● Excerpted passage
February 25, 2011 Leave a comment

83 years ago today, the front page of The New York Times featured a story entitled, “One-Man Show of Art by Negro, First of Kind Here, Opens Today. This was the first time an artist of any race had ever made front page news in the NYT, and he just happened to be Black. Who was this influential artist of the Harlem Renaissance?

Archibald John Motley, Jr was born in New Orleans in 1891, but moved to the predominately white Englewood neighborhood on Chicago’s West Side as a child. His father worked as a ‘Pullman Porter’ on George Pullman’s sleeper cars. At the time, this was considered one of the best jobs available to African American men, and this income provided Motley with a relatively stable upbringing and education.

After turning down a scholarship to study architecture, Motley chose instead to enroll at the Art Institute of Chicago. At this conservative institution he received a classical training while secretly developing his own Jazz-influenced style of Modernist-Realist paintings.

Nightlife, 1943

After graduating in 1918, Motley went on to become a successful painter, often seeking to capture elements of Black-American life previously absent from the art world. With paintings like ‘Nightlife’ and ‘Barbecue’ he introduced American viewers to an urban Black culture that was modern, energetic, and rich in music.

● Data
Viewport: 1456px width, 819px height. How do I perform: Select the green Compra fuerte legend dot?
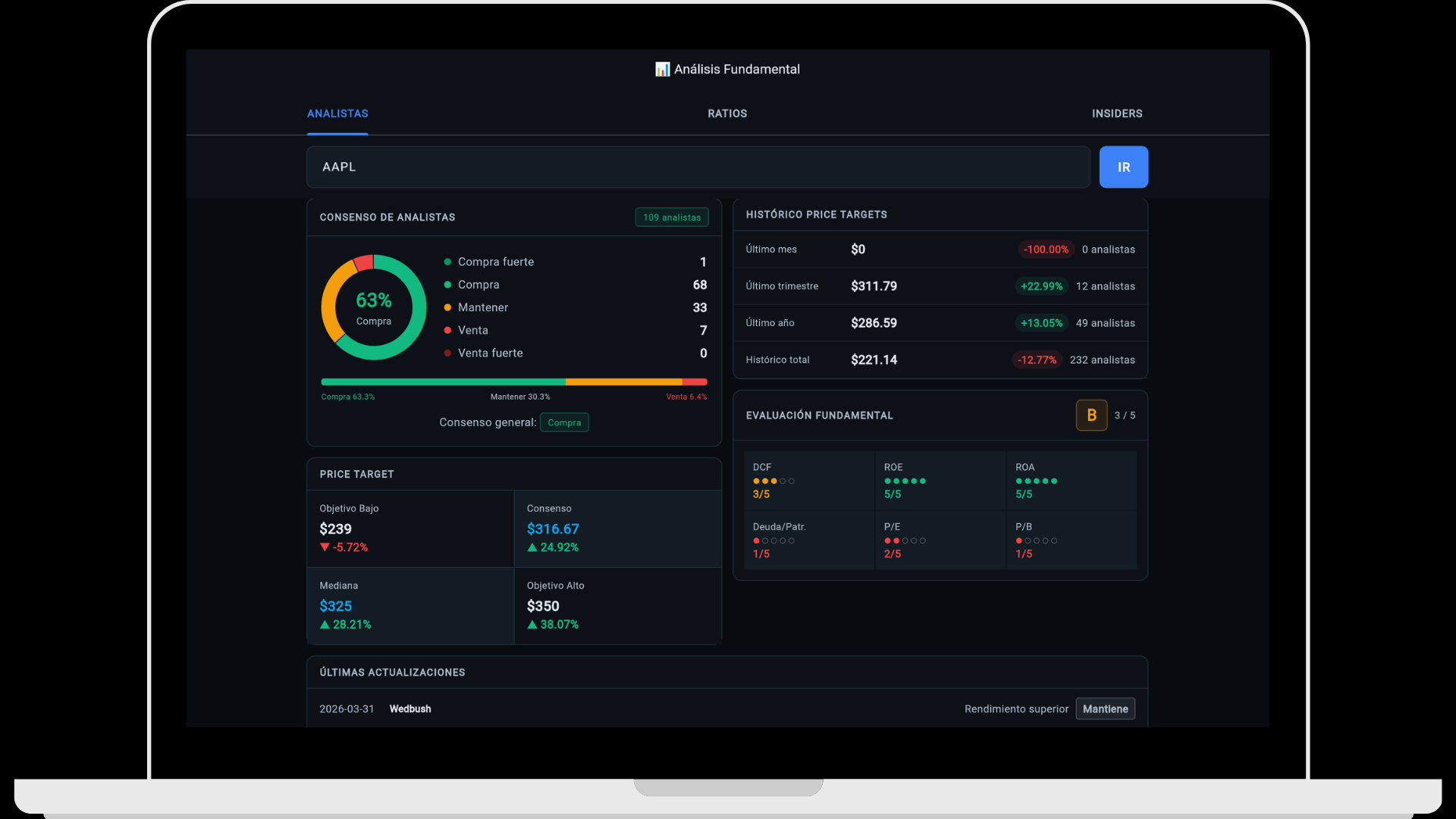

● Written tasks
a. Answer each question from the passage on Archibald Motley:
(i) In what city was Motley born?
(ii) What job did Motley's father hold?
(iii) In what year did Motley graduate?
b. Quote the passage on Archibald Motley word for word, covering the stretch from "February 25, 2011" through "upbringing and education.".
The data is separate material, apart from the passage on Archibald Motley.

● Task solutions
a.
(i) New Orleans
(ii) Pullman Porter on George Pullman's sleeper cars
(iii) 1918

b.
February 25, 2011 Leave a comment

83 years ago today, the front page of The New York Times featured a story entitled, “One-Man Show of Art by Negro, First of Kind Here, Opens Today. This was the first time an artist of any race had ever made front page news in the NYT, and he just happened to be Black. Who was this influential artist of the Harlem Renaissance?

Archibald John Motley, Jr was born in New Orleans in 1891, but moved to the predominately white Englewood neighborhood on Chicago’s West Side as a child. His father worked as a ‘Pullman Porter’ on George Pullman’s sleeper cars. At the time, this was considered one of the best jobs available to African American men, and this income provided Motley with a relatively stable upbringing and education.